Baymard’s Compulsory Fields Controversy

Apropos of nothing much, I was reading this rather controversial bit of research from Baymard today. It’s pretty good, as most Baymard pieces are (although why should I care what percentage of sites do what?), and it contains this example of what it says is bad practice:

LL Bean's form

“At L.L. Bean, 22% of users during testing tried to proceed without entering their email address for confirmation, as neither this field nor the email field were marked as required.”

The trouble with this analysis is that it doesn’t address WHY those 22% skipped the required fields. It also treats the issue as a mechanical interaction bug a bit like text contrast or button size.

Because, reasons.

Assuming people understood that they were being asked to provide their contact details at the time, we can also assume they made a conscious choice to decide that email wasn’t needed for that. So why would that be (the Baymard researchers apparently never asked the participants), and what can the design do about it?

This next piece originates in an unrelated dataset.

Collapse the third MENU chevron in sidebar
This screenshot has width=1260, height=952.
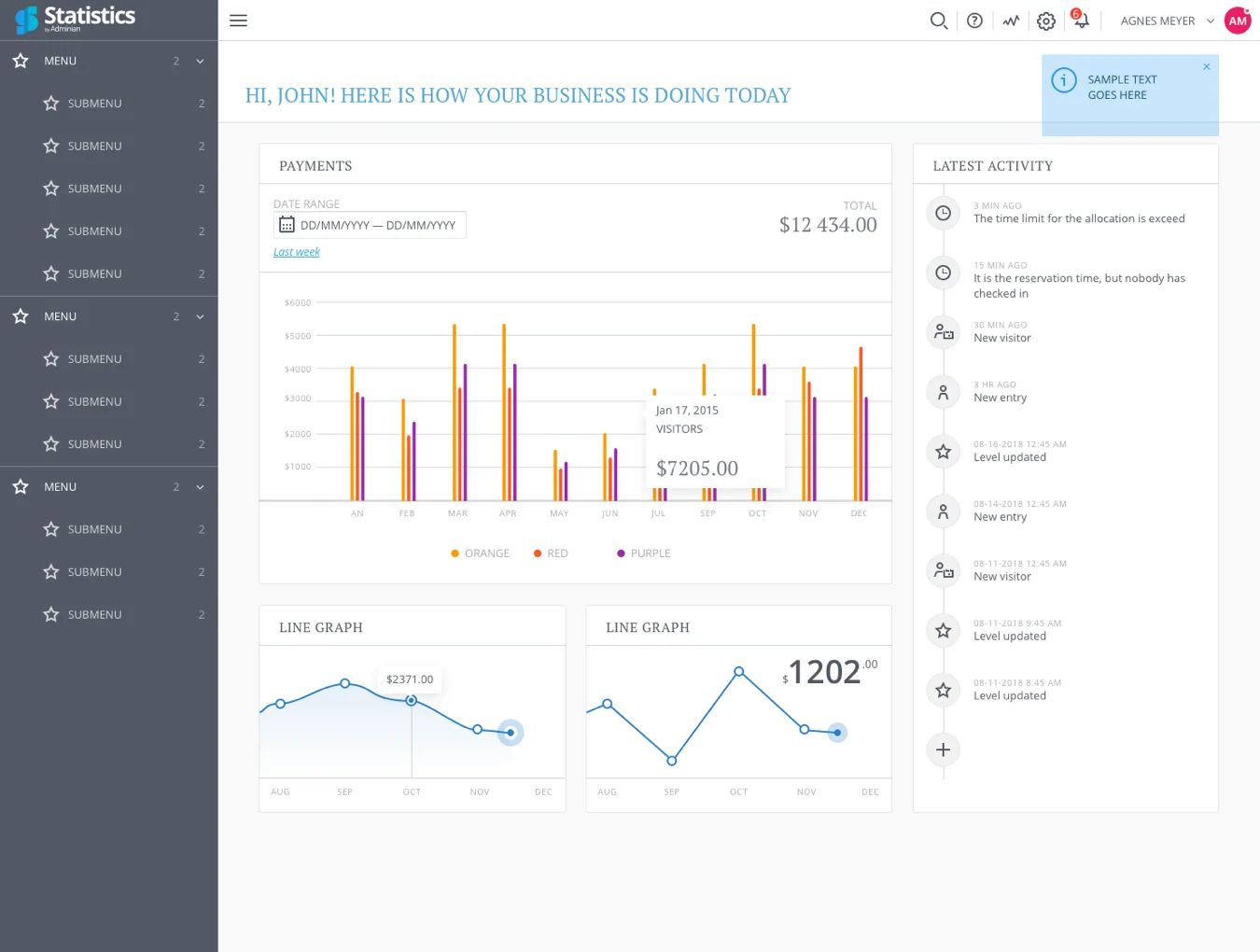(x=200, y=487)

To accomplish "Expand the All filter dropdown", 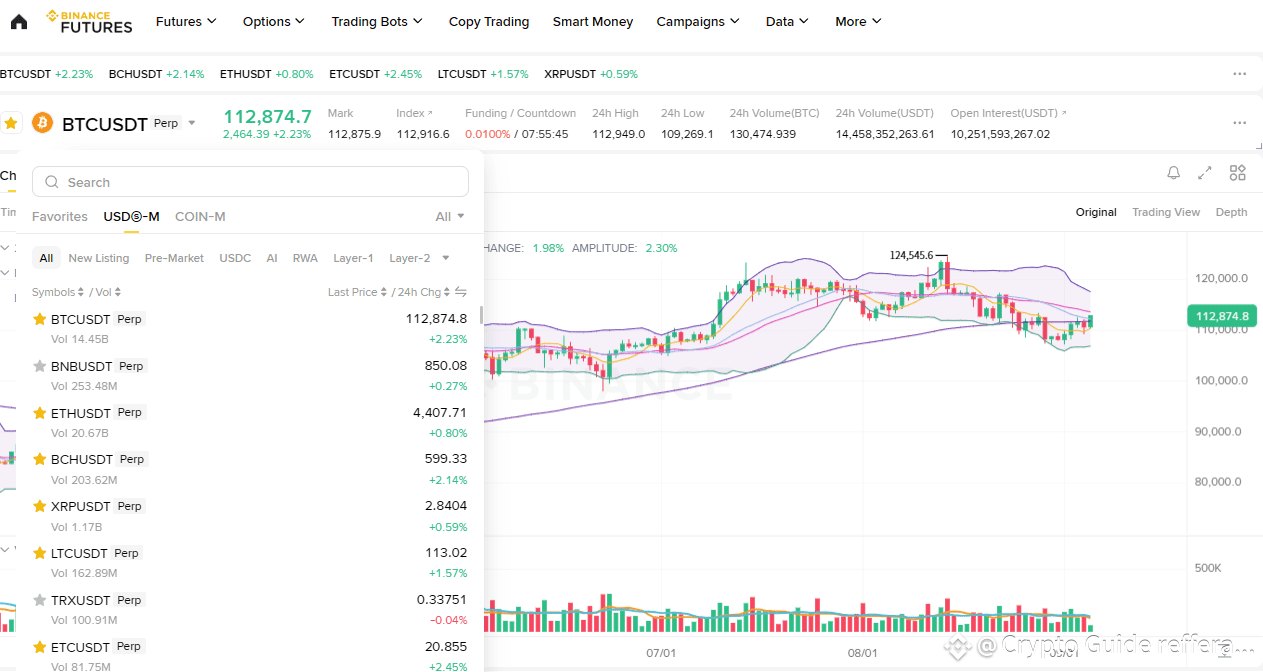I will pyautogui.click(x=450, y=216).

I would argue that part of the point of form validation in this context is to help people understand why you are asking for data, not just about catching “errors”. In which case, there would seem to be two approaches:

  1. Display explanatory messages on some or all fields (eg for the email, “We need this in case you need to change your password”)
  2. Display explanations only when a compulsory field is skipped.

Method 1 would quickly lead to a rather cluttered form in most cases, and might also be counter-productive if that clutter habituates people into not reading the text (which it probably would).

Method 2 would seem to be the better approach, because it would mean the message would be read at a time when the user was attentive to it “Oh, I can’t submit this form… Ah, I see. Better fill that in then!” (Or perhaps, “Wait, they want to do WHAT with my data? Hell no!”) I would then argue that messaging required fields (for example, with the convention of an asterisk) would therefore not contribute to a better UX of the form, whereas messaging only optional fields is marginally helpful if the label is noticed (and it doesn’t matter if it isn’t, although perhaps some explanatory text would help in that case, assuming optional fields are in a sufficient minority).

But what if…?

Like many UX things, there will be exceptions of course. But I think it’s best to apply the “80/20 rule” to these. For example, the report says:

… we also observed that on sites that only mark the required fields, a smaller group of subjects completely mistook optional fields as being required

The 80/20 principle here is not to annoy the majority of people for the sake of the minority. If a small number of people mis-interpret the UI, and they can recover from their error (which in this case they can) then don’t “fix” this with a sub-optimal experience that effects everyone, because you’re making your experience worse for most people.

 

As an aside, I think the Baymard article is a good example of why usability research should not be left to researchers to interpret. Research and design are very different skills, yet far too often I see reports where people who are obviously not used to thinking about the overall UX of the system make questionable design conclusions.